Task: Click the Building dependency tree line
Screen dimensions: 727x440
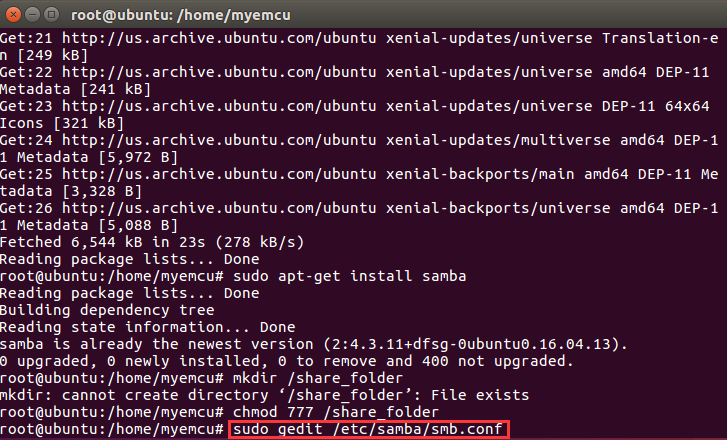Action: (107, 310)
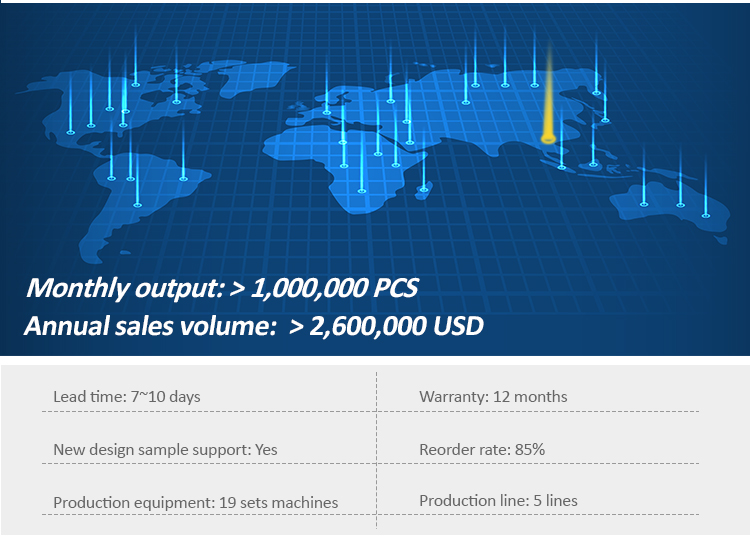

|---|

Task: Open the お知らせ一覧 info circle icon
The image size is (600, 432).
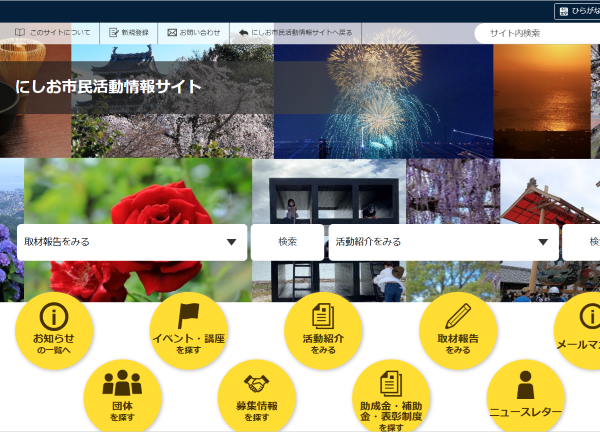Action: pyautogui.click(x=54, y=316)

|---|

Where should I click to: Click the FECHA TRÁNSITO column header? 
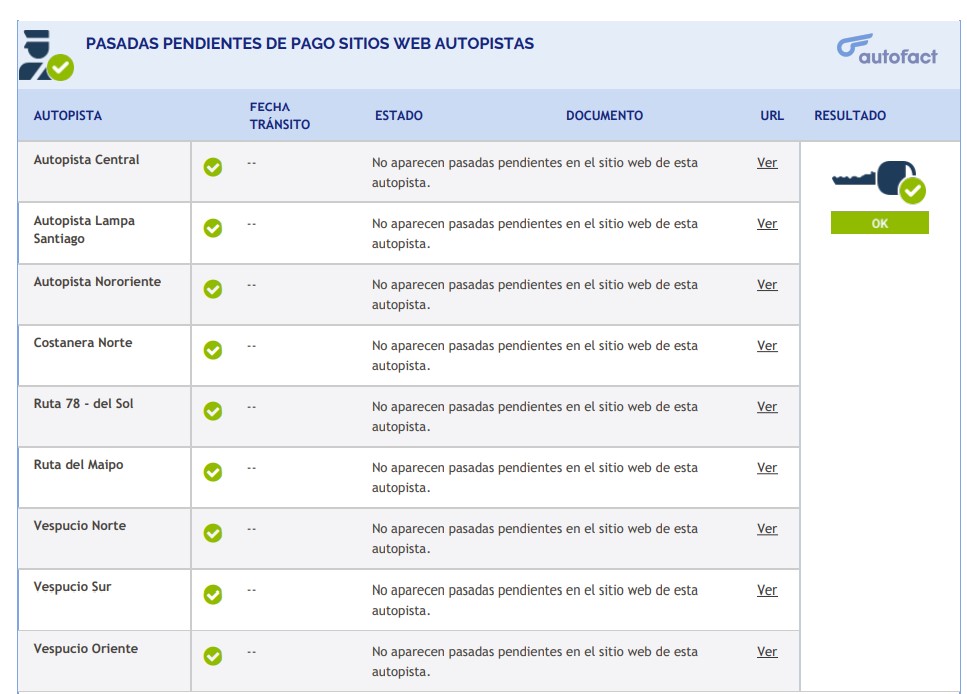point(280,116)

|---|

# Prompt:
Provide the number of lines in the preceding entries that include the string "Task", with no other words.

# Output of the exercise:
2